Late last month, 55 Catholic Democrats from the House of Representatives released what they termed a “historic” Catholic Statement of Principles. In substance the statement seeks to reconcile the support for abortion embraced by the Democratic Party with Catholic social teaching and a “consistent moral framework for life.”
This statement has been salt in an already festering wound for Catholic Democrats estranged from their party by its ever more entrenched pro-abortion platform. It is a position that has caused Catholics, especially practicing Catholics, to trickle away from the Democratic Party. Over the past years, pro-life Democrats have systematically been culled out of positions of importance in the party, and the official platform has come to mirror the mission statements of NARAL and Planned Parenthood. The idea of pro-life Democrats has now become something of an oxymoron, except in rare cases, like that of Pennsylvania, where the party begrudgingly trots out a pro-life candidate as the only possible way to defeat a strong pro-life Republican. This is especially disingenuous, given that the candidate’s own father, Robert Casey Sr., was denied permission to speak at the 1992 Democratic National Convention because of his pro-life stance.

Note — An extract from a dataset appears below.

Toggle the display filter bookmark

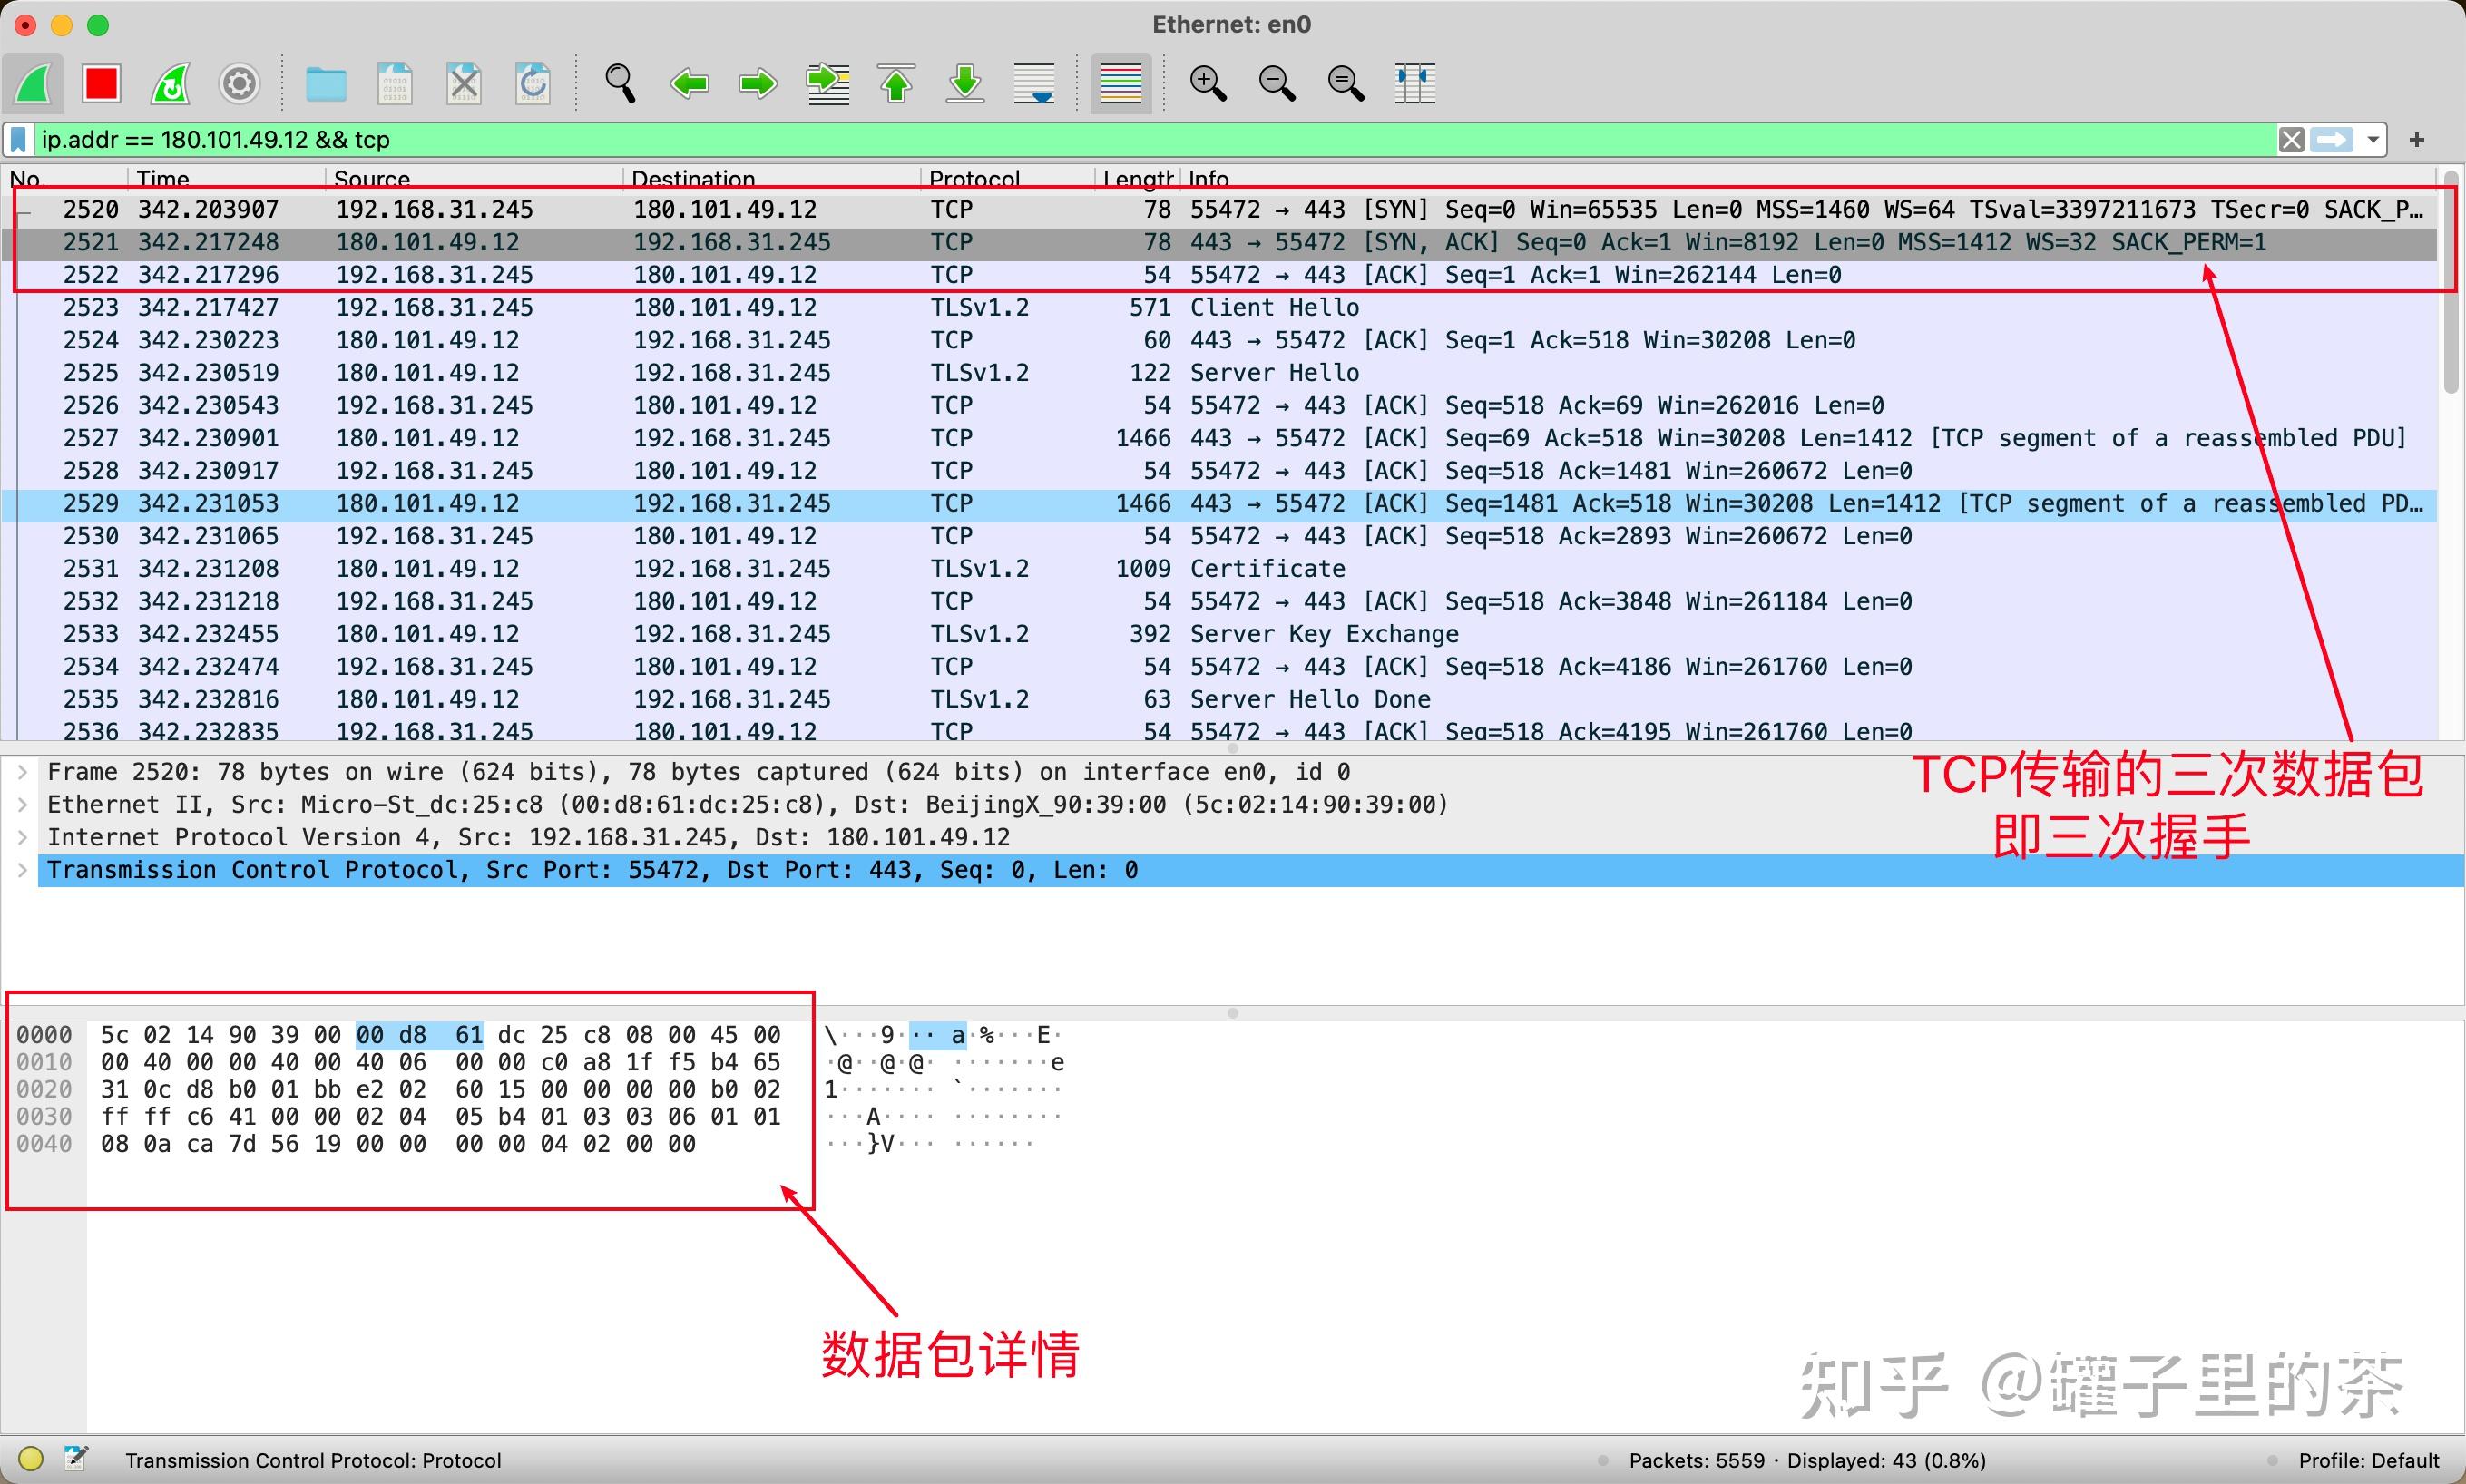pyautogui.click(x=18, y=139)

All the typical rhetoric is in the “Statement”: talk of a “safety net” for those who are “most in need,” a commitment to advance “respect for life” and the “dignity of every human being,” and of course, protection for “the most vulnerable among us.” Unfortunately it is precisely the most vulnerable among us–voiceless unborn children–whom the Catholics of the party have sacrificed on the altar of Moloch. If the party would only take its own rhetoric seriously, then the most important social-justice issue of our day would command center stage. There is no indication of that happening any time soon. As a result, Catholics who would otherwise be sympathetic to the Democratic Party reluctantly find themselves obliged to abandon it.
More “progressive” Catholics have often had recourse to the image of “big tent” Catholicism, appealing for a broader acceptance of heterodox opinions within the Church. The image is apt, in that Catholicism does embrace a rich and varied array of opinions, emphases, schools of thought, theologies, spiritualities, and apostolates. At the same time, even the most enormous of tents has its boundaries, beyond which it is possible to stray. The statement makes a feeble attempt at defending the claim that the “big tent” of Catholicism can cover abortion.
That is a tough case to make. Just as you don’t have the polytheistic wing of Islam or the seal-clubbing wing of Greenpeace, you don’t have the pro-abortion wing of the Catholic Church. Certain non-negotiable moral standards define Catholicism just as surely as doctrinal beliefs do. We all advocate a big tent, but it can stretch only so far until it rips asunder.
Moral teaching is just as essential to Christianity as its doctrinal beliefs are. The earliest Christian writings, such as the Didache and the Letter of Barnabas speak of the “two ways,” one of which leads to life and the other to death. Both texts (and this is in the first and second centuries of the Christian era) speak explicitly of abortion as an element of the second way–that of death–and as directly opposed to the Christian spirit. Since its beginnings, Christianity has viewed abortion as an abhorrent crime against God and man.
To justify their position, the authors of the statement appeal to the so-called “primacy of conscience.” Yet conscience is not a pass to excuse wrongdoing. Would it make any difference if a serial killer claimed he was following his conscience when he murdered his victims? Even if the politicians are following their conscience, Catholic morality makes an important distinction between good conscience and bad conscience, and a conscience that sees nothing wrong with killing the innocent falls decidedly in the second category. Our first duty concerning conscience is to form it according to the moral law, and especially for a Catholic, no doubt can exist regarding the objective evil of abortion.
True, the statement acknowledges the “undesirability” of abortion, and the signers hasten to assure their constituencies that they do not “celebrate its practice.” That they do not “celebrate” the greatest social ill of our time may prove cold comfort to those who spend much of their free time actively campaigning for its abolition. And as regards its “undesirability,” this poorly chosen term will likely provoke only indignation. Hangnails are undesirable; under-seasoned salads are undesirable; lines at the cash register are undesirable. Abortion is repugnant and evil. Can you imagine a politician stepping forward and (with much hand-wringing) asserting that he finds rape “undesirable” and that he does not “celebrate” its practice, but that he will not stop defending legislation that permits it? Such a politician would rightly be ridden out of town on a rail.
I would like to make a counterproposal. Rather than asking Catholicism to embrace its antithesis, why not forge a true “big tent” Democratic party where all are welcome, even those who are pro-life? Better yet, why not return to that noble strain of politics that prided itself on its defence of the most vulnerable members of society? Why not forego the precious support of abortion power-brokers and rediscover the roots of the Democratic party? No number of “historic” statements could match the impact of a lived commitment to true social justice.
–Father Thomas D. Williams, LC, is dean of the theology school at Rome’s Regina Apostolorum University where he teaches Catholic Social Doctrine, and is a Vatican analyst for NBC News and MSNBC.